Please carry on the description of the Annunciation below, starting right after its last sentence.

**Extract provided**
.....
The Annunciation shows the archangel Gabriel entering the house of the Virgin Mary to tell her that she will soon bear the child Jesus, whose name means 'savior'. Gabriel holds an olive branch in his hand, a traditional symbol of peace, while pointing at the Holy Ghost's dove with the other. The dove is descending from heaven, from the center of the mandorla of eight angels above, about to enter the Virgin's right ear. In fact, along the path of the dove, viewers see Gabriel's utterance: ave gratia plena dominvs tecvm ('Hail, full of grace, the Lord is with thee.'). The angel's mantle shows a detailed "tartar cloth" pattern and fine gilt feathers.

Mary, sitting on a throne, is portrayed at the moment that she is startled out of her reading, reacting with a graceful and composed reluctance, looking with surprise at the celestial messenger. Her dress has an arabesque-like pattern.
.....
**Data for analysis**
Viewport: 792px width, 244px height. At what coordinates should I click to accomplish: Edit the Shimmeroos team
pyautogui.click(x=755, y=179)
.....
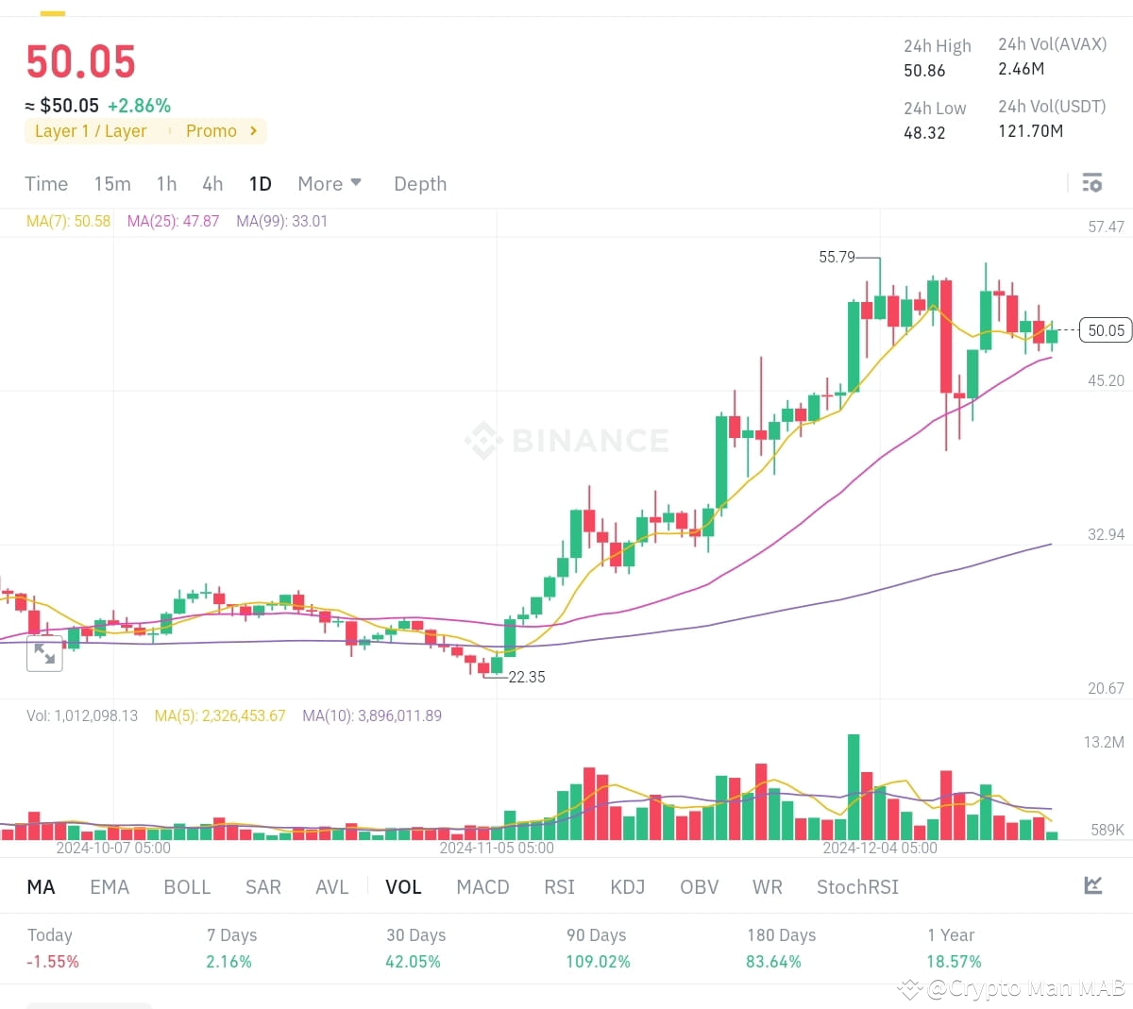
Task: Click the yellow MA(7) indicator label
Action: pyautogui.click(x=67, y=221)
.....
**Result below**
At the sides, the two saints are separated from the central scene by two decorate twisting columns. The background, completely gilt, has a vase of lilies, an allegory of purity often associated with the Virgin Mary.

The use of a Gothic line, plus such realistic elements as the book, the vase, the throne, the pavement in perspective, the realistic action of the two figures and their subtle nuances of character are a substantial detachment from the two-dimensionality typical of Byzantine art.